A proposta introduz a Política Municipal de Preservação das Nascentes e Olhos d’Água, que tem como objetivo mapear e promover o uso sustentável das fontes de água de Itabira, respeitando a legislação federal e estadual. Dentre as diretrizes, está o cumprimento de um raio mínimo de 50 metros de Área de Preservação Permanente (APP) em torno de cada nascente, com a possibilidade de extensão de acordo com critérios técnicos.
O projeto encoraja parcerias com agricultores, comunidades locais, o Serviço Autônomo de Água e Esgoto (Saae), a Secretaria Municipal de Agricultura e Abastecimento (Semapa) e o Conselho Municipal de Meio Ambiente (Codema). Isso inclui a criação do Cadastro Municipal de Nascentes, que irá compilar informações sobre a localização, as condições de conservação e os responsáveis por cada nascente.

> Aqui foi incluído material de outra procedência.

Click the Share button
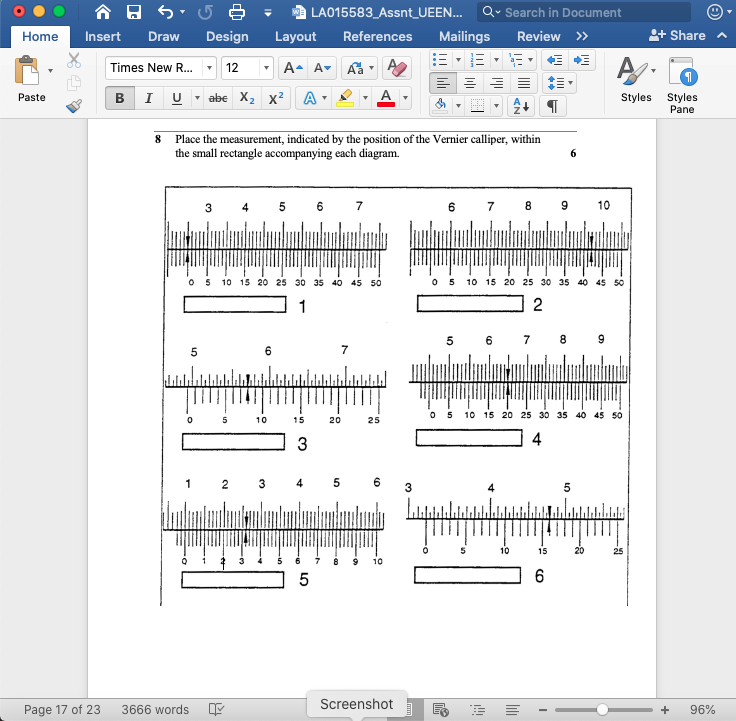Screen dimensions: 736x721 (678, 35)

O vereador Elias Lima enfatizou a necessidade dessa política, especialmente devido aos períodos de seca enfrentados pelo município. “São variados locais com um grande volume de queimadas e nenhum princípio definido para preservação das nascentes”, declarou.
Durante a discussão, outros vereadores, como Bernardo Rosa (PSB), reforçaram a importância da preservação das nascentes para a captação de água da Bacia do Rio Tanque. Ele ressaltou que “se não preservarmos a nascente, não teremos água para captar”.
O projeto também inclui a participação da população em audiências públicas, com o intuito de monitorar as ações. O Legislativo definirá princípios e diretrizes enquanto o Poder Executivo ficará responsável pela execução e fiscalização.
Após a regulamentação, as despesas para implementação da política deverão ser custeadas pelas dotações orçamentárias adequadas. A proposta segue alinhada ao Código Florestal e à Lei das Águas, buscando proteger as fontes de água que são essenciais tanto para o abastecimento público quanto para a agricultura local.